The Council of the EU approved its conclusions on the Future of EU Digital Policy
On 21 May, the Transport, Telecommunications and Energy Council approved its conclusions on the Future of EU Digital Policy. The conclusions stress that “digital sovereignty in an open manner” is essential for EU own path towards digital transformation and should be in line with the EU commitment to a “fair, open and rules-based global digital market”. The Council of the EU notes the “significant number of EU legislative acts” and stresses the need to prioritise their effective implementation. The Council of the EU also underlines the need to “thoroughly assess the impact of any new legislative initiative” on innovation. The Council of the EU calls on the European Commission to build synergies with EU Member States and ensure consistency in application of existing EU law, while reducing administrative burden. The Council of the EU emphasises the importance of harmonised standards in cybersecurity and digital identity. With regard to “innovative digital technologies”, such as AI, quantum computing, 6G, digital twins and virtual worlds, the Council encourages “dynamic ecosystems” supporting their development based on openness and a level-playing field for SMEs. The Council also encourages the development of “digital commons” for the benefit of society as a whole. Concerning digital infrastructure, the Council calls on the European Commission and the Member States to “carefully assess the current state of digital infrastructure and regulatory landscape to ensure a safe, robust and future-proof framework”. In sustainability, the Council calls for developing “evidence-based assessment methodologies for measuring the environmental footprint as well as the positive effect of digital technologies” based on standardised data. Regarding e-Government, the Council supports Commission’s efforts to develop “interoperable public digital services”, and stressed the need to “consider digital and interoperability implications of policies[…], in order to address potential issues ahead of time, to ensure the smooth implementation of legislation and to reduce the regulatory reporting burden as well as compliance costs”. The Council of the EU stresses the need to develop an “EU strategy” on the multistakeholder internet governance, with a view to “ensuring an open, free, affordable, neutral, global, interoperable, reliable and secure Internet”.

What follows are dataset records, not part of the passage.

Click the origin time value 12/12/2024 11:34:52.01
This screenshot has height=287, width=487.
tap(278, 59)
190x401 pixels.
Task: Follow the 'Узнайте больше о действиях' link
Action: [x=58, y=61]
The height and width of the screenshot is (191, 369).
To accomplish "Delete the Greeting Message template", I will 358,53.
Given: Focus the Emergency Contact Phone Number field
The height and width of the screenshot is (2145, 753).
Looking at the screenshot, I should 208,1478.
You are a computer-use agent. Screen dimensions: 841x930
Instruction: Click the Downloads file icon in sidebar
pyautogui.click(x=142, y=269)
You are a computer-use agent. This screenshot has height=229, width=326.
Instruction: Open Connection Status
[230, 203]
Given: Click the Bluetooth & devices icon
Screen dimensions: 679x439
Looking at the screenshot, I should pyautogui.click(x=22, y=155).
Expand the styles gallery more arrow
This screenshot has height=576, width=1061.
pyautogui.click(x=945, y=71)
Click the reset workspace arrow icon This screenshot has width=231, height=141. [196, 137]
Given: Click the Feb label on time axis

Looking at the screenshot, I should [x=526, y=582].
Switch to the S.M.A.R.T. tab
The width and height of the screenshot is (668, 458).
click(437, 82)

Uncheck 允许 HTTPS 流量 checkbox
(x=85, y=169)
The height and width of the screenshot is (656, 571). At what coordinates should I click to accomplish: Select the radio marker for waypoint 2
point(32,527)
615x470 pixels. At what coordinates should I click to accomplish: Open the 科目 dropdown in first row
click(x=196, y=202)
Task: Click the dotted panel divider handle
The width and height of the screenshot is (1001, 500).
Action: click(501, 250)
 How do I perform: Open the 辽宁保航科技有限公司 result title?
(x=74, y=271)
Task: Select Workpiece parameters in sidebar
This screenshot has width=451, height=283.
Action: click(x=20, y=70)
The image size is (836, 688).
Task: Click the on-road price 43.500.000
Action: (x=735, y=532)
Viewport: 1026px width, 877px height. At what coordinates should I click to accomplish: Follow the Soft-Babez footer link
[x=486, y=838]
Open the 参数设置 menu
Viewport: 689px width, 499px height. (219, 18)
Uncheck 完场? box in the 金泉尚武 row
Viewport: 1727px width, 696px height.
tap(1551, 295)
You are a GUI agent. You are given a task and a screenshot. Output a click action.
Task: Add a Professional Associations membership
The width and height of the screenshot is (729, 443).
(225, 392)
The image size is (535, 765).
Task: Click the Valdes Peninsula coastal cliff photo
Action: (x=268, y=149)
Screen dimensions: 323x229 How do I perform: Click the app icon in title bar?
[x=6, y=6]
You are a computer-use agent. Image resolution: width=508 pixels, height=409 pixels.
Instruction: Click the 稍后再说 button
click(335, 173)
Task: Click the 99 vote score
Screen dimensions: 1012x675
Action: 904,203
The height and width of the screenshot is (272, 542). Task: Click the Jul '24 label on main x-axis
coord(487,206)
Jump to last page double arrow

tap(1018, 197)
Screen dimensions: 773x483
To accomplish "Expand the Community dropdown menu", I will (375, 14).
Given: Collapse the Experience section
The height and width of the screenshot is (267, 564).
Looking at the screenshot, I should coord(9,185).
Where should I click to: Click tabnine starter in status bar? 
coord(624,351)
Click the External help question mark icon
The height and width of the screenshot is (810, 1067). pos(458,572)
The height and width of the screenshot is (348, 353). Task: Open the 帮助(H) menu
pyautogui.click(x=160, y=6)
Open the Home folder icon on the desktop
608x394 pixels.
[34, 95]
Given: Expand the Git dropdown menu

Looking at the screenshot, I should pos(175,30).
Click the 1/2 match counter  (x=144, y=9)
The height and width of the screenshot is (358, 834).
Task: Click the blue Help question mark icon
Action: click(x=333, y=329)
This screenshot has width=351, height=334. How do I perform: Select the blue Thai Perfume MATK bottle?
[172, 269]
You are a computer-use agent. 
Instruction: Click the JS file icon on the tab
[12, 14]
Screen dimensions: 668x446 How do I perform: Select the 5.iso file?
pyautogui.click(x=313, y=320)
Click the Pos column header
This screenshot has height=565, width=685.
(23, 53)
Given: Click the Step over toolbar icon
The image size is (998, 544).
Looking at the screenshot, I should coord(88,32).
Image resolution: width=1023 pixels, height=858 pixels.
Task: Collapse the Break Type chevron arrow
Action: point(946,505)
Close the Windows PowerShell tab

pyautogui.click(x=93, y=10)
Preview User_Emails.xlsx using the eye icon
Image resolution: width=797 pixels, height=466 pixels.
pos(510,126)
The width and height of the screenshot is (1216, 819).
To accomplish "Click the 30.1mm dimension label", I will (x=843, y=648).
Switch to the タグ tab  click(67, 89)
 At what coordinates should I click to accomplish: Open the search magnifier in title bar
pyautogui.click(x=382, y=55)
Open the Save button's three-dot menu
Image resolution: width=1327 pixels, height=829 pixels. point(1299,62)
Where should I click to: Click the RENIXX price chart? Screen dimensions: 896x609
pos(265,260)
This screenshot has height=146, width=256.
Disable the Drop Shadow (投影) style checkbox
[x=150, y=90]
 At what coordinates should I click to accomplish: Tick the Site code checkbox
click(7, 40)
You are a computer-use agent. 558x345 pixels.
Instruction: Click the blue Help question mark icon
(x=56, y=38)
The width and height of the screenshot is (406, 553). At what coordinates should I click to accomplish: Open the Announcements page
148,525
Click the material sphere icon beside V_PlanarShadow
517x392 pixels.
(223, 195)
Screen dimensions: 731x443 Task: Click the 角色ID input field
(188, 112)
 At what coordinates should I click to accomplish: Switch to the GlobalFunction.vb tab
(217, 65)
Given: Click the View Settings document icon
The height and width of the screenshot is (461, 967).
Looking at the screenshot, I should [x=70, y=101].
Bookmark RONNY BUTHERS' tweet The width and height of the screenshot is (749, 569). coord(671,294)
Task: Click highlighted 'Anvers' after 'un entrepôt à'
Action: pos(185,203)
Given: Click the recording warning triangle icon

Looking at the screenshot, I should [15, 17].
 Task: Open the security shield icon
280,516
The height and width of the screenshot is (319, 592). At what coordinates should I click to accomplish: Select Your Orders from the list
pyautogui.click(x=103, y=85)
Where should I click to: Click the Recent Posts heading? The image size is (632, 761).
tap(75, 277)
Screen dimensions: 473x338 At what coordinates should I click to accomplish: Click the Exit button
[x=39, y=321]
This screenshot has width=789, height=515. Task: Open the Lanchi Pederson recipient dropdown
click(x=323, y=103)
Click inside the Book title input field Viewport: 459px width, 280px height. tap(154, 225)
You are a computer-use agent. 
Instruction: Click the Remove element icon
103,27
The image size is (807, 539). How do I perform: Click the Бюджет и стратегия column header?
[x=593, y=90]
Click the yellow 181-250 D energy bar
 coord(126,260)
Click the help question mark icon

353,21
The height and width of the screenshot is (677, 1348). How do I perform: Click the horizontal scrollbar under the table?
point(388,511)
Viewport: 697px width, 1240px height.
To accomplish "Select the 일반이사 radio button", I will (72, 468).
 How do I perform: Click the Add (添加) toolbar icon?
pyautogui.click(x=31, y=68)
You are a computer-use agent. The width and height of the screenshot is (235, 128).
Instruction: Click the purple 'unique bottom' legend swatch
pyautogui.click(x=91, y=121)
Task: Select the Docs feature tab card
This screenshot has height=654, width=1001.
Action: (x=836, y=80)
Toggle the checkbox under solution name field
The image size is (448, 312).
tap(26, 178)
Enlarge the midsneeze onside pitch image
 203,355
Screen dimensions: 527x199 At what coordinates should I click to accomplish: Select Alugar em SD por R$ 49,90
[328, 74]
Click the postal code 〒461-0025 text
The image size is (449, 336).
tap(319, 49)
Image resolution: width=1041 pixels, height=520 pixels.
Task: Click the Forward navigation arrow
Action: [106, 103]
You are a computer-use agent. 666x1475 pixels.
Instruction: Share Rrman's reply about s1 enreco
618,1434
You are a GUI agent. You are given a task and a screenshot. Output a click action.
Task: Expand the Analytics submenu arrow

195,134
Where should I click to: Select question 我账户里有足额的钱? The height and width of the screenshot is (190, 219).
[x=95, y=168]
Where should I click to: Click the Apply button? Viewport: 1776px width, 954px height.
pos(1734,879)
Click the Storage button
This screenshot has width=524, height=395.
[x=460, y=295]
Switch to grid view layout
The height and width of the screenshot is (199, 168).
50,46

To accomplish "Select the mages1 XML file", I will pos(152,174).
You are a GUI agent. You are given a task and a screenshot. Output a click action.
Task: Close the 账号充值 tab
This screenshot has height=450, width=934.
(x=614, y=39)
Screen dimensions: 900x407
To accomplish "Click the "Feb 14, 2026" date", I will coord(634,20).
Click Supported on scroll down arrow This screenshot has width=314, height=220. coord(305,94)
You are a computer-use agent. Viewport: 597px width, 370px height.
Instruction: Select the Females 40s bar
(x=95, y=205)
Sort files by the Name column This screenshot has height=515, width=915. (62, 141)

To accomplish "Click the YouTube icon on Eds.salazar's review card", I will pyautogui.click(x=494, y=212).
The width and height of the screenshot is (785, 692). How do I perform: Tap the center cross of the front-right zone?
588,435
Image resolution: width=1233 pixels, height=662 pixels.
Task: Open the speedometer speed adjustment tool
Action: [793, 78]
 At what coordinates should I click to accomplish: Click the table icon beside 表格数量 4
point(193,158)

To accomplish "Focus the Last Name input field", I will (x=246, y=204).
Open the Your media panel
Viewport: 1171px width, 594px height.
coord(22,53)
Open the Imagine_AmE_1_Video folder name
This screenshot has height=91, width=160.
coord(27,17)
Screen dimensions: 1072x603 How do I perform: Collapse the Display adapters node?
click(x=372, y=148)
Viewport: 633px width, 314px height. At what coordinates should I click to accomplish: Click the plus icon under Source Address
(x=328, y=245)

Estonia, Germany, Latvia and Lithuania expanded on the Future of EU Digital Policy
In response to the Council’s conclusions on the Future of EU Digital Policy, a group of EU Member States consisting of Estonia, Germany, Latvia and Lithuania (aka ‘Innovation Club’) issued its own vision for Europe’s Digital Future. According to the Innovation Club, the effective implementation of the existing EU tech regulation must be prioritised. While fully endorsing the aforementioned Council conclusions, the Innovation Club recognises that the conclusions do not cover all areas of EU digital policy that need attention. To this end, the members of the Innovation Club offer the European Commission recommendations within the following pillars: i) reducing the regulatory burden, (ii) ensuring high-class digital infrastructure, (iii) advancing Europe on its path to a data economy, and (iv) harnessing standardisation at the international level. The Innovation Club stresses the need to “ensure transparency consistency and predictability of the regulatory processes[...] by putting a stronger focus on impact assessments”, including targeted impact assessments performed by the Council of the EU before adopting its position. The Innovation Club also calls for scrutinising the impacts of the Commission’s delegated and implementing acts, and providing simple and non-binding guidelines in a form of “actionable checklists” that could help with implementation. In the area of “high-class digital infrastructure”, the Innovation Club calls for developing a sustainable “digital infrastructure that strengthens EU-wide digital sovereignty”, and codifying the net neutrality principle, as an “important means to preserve the free and open internet”. For “data economy”, the Innovation Club calls for “comprehensive and consistent interpretation and implementation of existing data protection frameworks across the EU”, and stresses the need to “better utilise technical and organisational approaches” to data minimisation. Personal data should be available for reuse and access, primarily in standardised formats. Regarding standardisation, the Innovation Club calls for increasing the pool of European experts in standardisation bodies, implementation of unified standards for data to facilitate data exchange, and acceleration of development of common technical standards for the EU Digital Identity Wallet.
Cybersecurity
The Council of the EU approved its conclusions on the Future of Cybersecurity
On 21 May, the Transport, Telecommunications and Energy Council also approved its conclusions on the “Future of Cybersecurity: implement and protect together”. The Council of the EU notes that the internet infrastructure is “mostly privately owned”, and stresses the key role and shared responsibility of Member States and the EU to set “a clear and agile regulatory [...]framework” to detect and recover from cyberattacks. The implementation of such framework should “build on the multi-stakeholder approach of the cybersecurity ecosystem and cooperation with international organisations and partners”. The Council of the EU calls on the European Commission to swiftly adopt delegated and implementing acts that are mandatory for the implementation of the NIS 2 Directive and the Cyber Resilience Act (CRA). The Council of the EU also strongly cautions against “fragmentation, duplication or overlap of cybersecurity Regulation” across the EU and urges the European Commission to “ensure a coherent approach”, avoiding unnecessary complexity when new initiatives are proposed. In this regard, “thorough impact assessments for all new legislative initiatives” are necessary. In the area of certification, the Council recognises its importance for implementation of NIS 2, CRA and other cybersecurity legislation. The Council also emphasises the role of digital identity to “bolster online security and trust”. With the recently finalised Regulation for a European Digital Identity (EUID Regulation), “the EU holds a unique prospect to use digital identity in the ongoing battle against phishing or social engineering”, according to the Council of the EU. Several calls are targeted at the NIS Cooperation Group and ENISA. These include (but are not limited to) swiftly developing an approach to “risk assessment and scenario building, based on a common methodology”, and continue its work on the ICT Supply Chain toolbox. The Council of the EU also underlines the need to “promote a consistent, coherent and transparent policy approach” to free and open-source software (FOSS), including its security. To that end, the Council calls for concrete measures aimed at supporting the security of FOSS that are of “public interest or widely used across the European economy”.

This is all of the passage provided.